Pasaron veinte años desde la última vez que Marilí caminó las veredas de su barrio. Y esos veinte años la transformaron más de lo que ella creía, más de lo que el espejo le devolvía. Formas de mirar, de pararse, de pisar. Camina por las calles de una Buenos Aires que conoce, o más bien  cree conocer. Porque es la misma, o no es la misma? Una ciudad engañosa, gemela de esa otra, en la que creció. Había un cuento de Borges (o era Bioy Casares?) donde había varias Buenos Aires, todas idénticas, y al mismo tiempo, diferentes en algún detalle. Le parece que en cualquier momento va a descubrir que Perón todavía se llama Cangallo, que la calle Ambrosetti no existe, o que construyeron un shopping en el Parque Rivadavia.
Pero no. Todo parece estar en el mismo lugar. Hasta que llega hasta Castro Barros. Ahí estaba el colegio. O no estaba ahí? Si algo recuerda Marilí es la ubicación exacta del colegio, mezcla de claustro, cuartel o cárcel, o todas esas cosas juntas.
Llega a la esquina. Hay una grúa gigantesca, de ésas de altura, y un par de torres que amenazan con llegar a los veinticinco pisos. Un paredón rodea toda la manzana y un cartel anuncia que están a la venta unidades de uno, dos y tres ambientes, con cochera, pileta, gimnasio y spa. Hay un departamento modelo que se puede visitar, armado donde estaba el gimnasio, no ocupa ni la tercera parte, apenas lo que era la cancha de vóley. Una de las torres se alza sobre el patio, más o menos a la altura del primer piso  estaba el salón de actos. Y en lugar de la capilla centenaria, hay un pozo.
Marilí se queda un momento parada en la esquina. No puede o no quiere moverse. Mira el cartel y la grúa sin verlos.

Pero ve los árboles y las palmeras que se alzaban sobre el paredón de ladrillos, el edificio del gimnasio y la puerta de la calle Don Bosco, por la que entraban las del secundario, veinte años atrás. Despacio, como  quien recorre un campo minado, da la vuelta a la manzana. Adivina el patio, con la cancha de vóley y los bebederos atrás del mástil. Entre las columnas de la galería y los árboles  que ocupan el ala norte, puede ver un mar blanco y azul marino, de delantales con cinturón y moño en la espalda, que a veces se torna gris de uniformes tableados y corbatines azules, todos iguales, todos idénticos, y una mancha blanca que se destaca: el delantal de alguna infeliz que olvidó el día de celebración y festejo (religioso o patrio), junto con la obligación de vestir el jumper gris sin mangas (caluroso en verano, desabrigado en invierno), para la ocasión. Grupos de nenas que juegan, que charlan, mientras comen caramelos o galletitas. Ninguna está sola, no hay ninguna figura solitaria sentada en un escalón o vagando indolente. Las reglas (nunca dichas) no lo permiten. Y si mira con más atención, comprueba que nada está librado al azar. Cada grupo se mueve dentro de unos límites invisibles pero más reales que las fronteras de un país. Todas están donde deben estar. El imperio del orden.
Y escucha. Rumores de pies que corren y que saltan, de voces y risas, de versos en cadencia al compás de una soga que sube y que baja.
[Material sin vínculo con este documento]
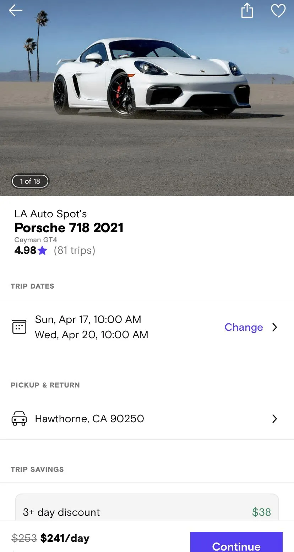
Task: Open the "(81 trips)" reviews count
Action: coord(75,251)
Ruidos de envoltorios de caramelos, de galletitas, de pochoclo y palitos salados. Un timbre, pasos y luego el rumor se acalla. Silencio. El murmullo de voces apagadas, tratando de cantar Aurora en una mañana helada, mientras la bandera sube, lenta y desganada. El sonido profundo de un órgano y cantos a María. Alguna voz severa, una campanilla y más silencio.
Y dentro de la capilla (único y último refugio, nadie le preguntará qué hace allí o quién le dio permiso), alcanza a ver a una nena solitaria, casi adolescente, que busca consuelo frente a un sagrario, soñando con otros mundos, con otros cielos y con horizontes que se ensanchan cuanto más se avanza.

Marilí termina de rodear la manzana. Mira de nuevo el cartel que anuncia los excelentes departamentos de dos ambientes con pileta y spa, saca el teléfono de la cartera y marca el número de la inmobiliaria.